I am perpetually amazed at those who cannot see. A walk which results in 'nothing' is beyond my comprehension. In our amazing world, where a square inch of ground teams with life, how can we NOT see? Why are we so blind?
Yet, for all my good intentions, sometimes I, too, find myself growing lax. I've walked this trail a million times. I've seen nine winters in this draw. Can it really show me a new face?
So I look! Dare I grow complacent in the face of such diverse beauty? Always, my search is rewarded. This winter, I have been captured by the winter garden - weeds some would call them, dead yet strikingly beautiful - at my feet. Out came the camera (another 'tool' to help me see). While I cannot identify many of these, I am convinced no dried flower arrangement ever carried more lovely detail! I hope you enjoy them, too.
Perhaps you recognize this one as that awful plant with the sticky little burrs. Have you ever looked at the detail?
How about a winter flower? This dried up remnant of a beloved summer wildflower retains much beauty in its dying moments!

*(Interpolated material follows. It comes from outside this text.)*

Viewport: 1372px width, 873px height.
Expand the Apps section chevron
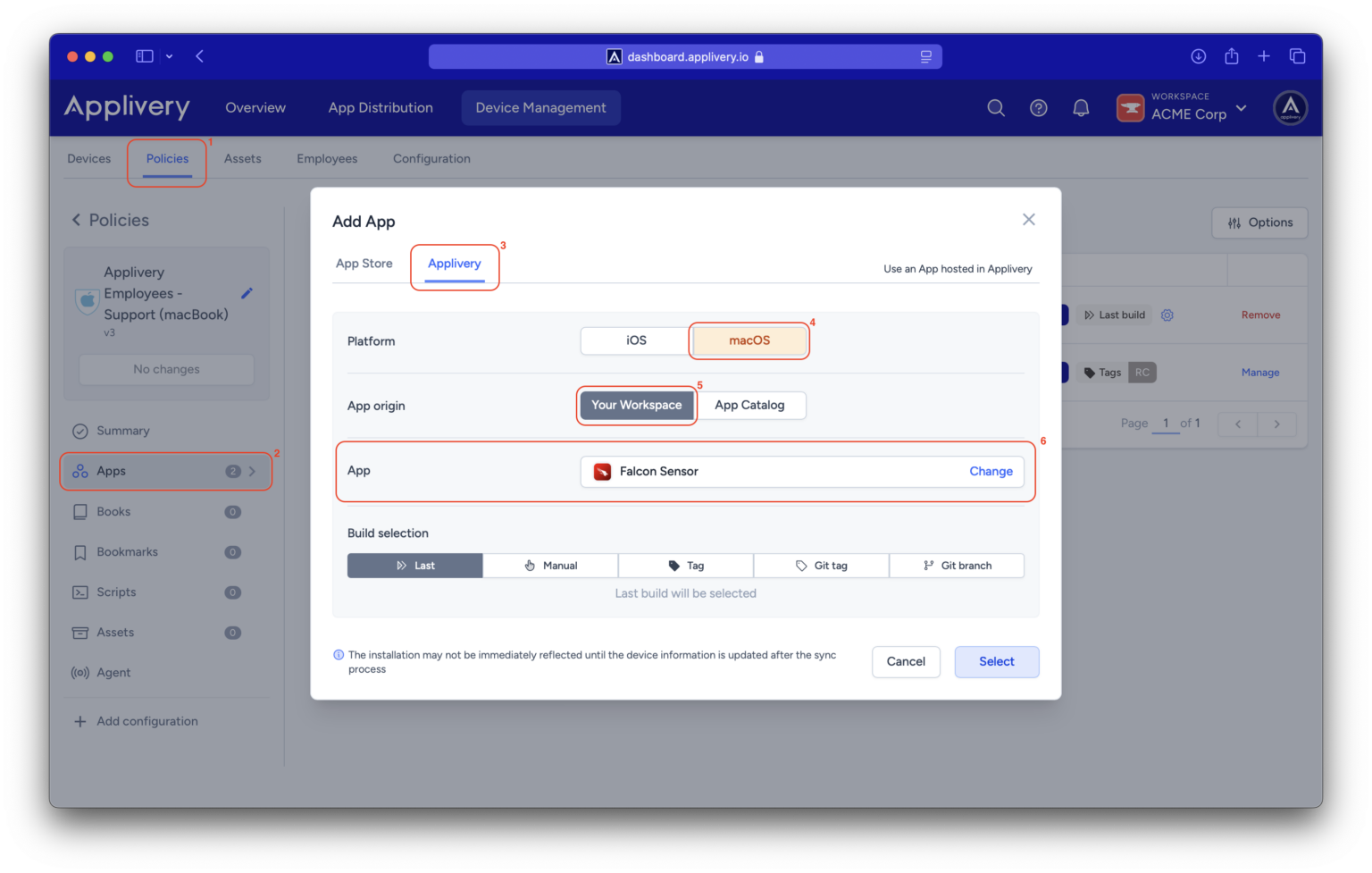click(251, 471)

Then there are my winter favorites. Winter daisies, I call them. So tiny. So delicate (that is the striking thing about all of these - they are all TINY). They were the first to call my attention to the glories, ignored and dying at my feet.

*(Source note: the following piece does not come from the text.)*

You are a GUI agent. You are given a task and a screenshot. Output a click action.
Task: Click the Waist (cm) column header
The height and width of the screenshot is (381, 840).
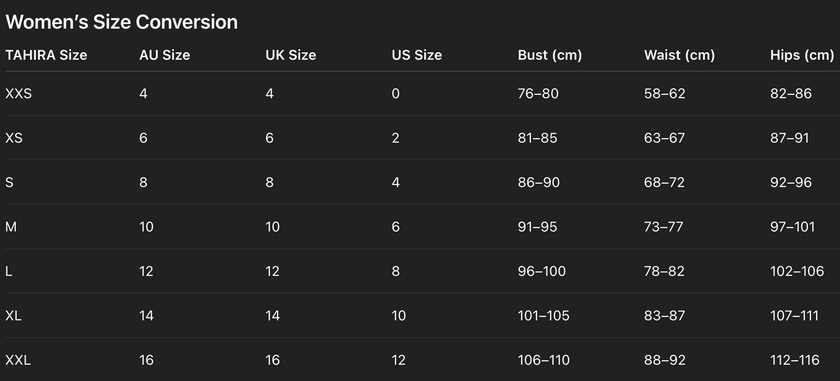679,55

Or how about a minature Bonsai tree? Sage sunk low under snow's weight takes on a new image.
Many-fingered hands, reaching. Long, hairy fingernails. White cow parsnip blooms once grasped have fallen, but the fingers remain, delicate and childlike, waiting to be filled.
Minature purses filled with treasure unmatched by any king, these tiny seed buds (not as big as a pencil eraser) wait to spill upon the sun-warmed spring earth.
Barely topping their white shroud, these tiny red 'flowers' are all that remain of Sulpher Buckwheat blooming proudly a few weeks ago.
Dressed in lacy winter finery, standing stark and alone in a frigid landscape, or grouped together like aged gossips on winter holiday, these remnants of seasons past reflect a 'new' beauty not seen in their glory days.
Yet no garden is truly complete without the backdrop - those larger arrangements which give foundation to their smaller counterparts. The winter tree grows large from snowy fields. A closer look. A hobbit hole? Perhaps fantasy hides in this miniature world of winter beauty.
Certainly little imagination is needed to see hoary-haired gnome faces and lichen beards growing large on stony dwarves squatted low under alabaster capes!
Whether in minature or larger than life, whether dying fantasy or living real, winter gardens offer detail most overlook. Nine years is not too long. A million trips up the same path - it still offers more. IF we but see!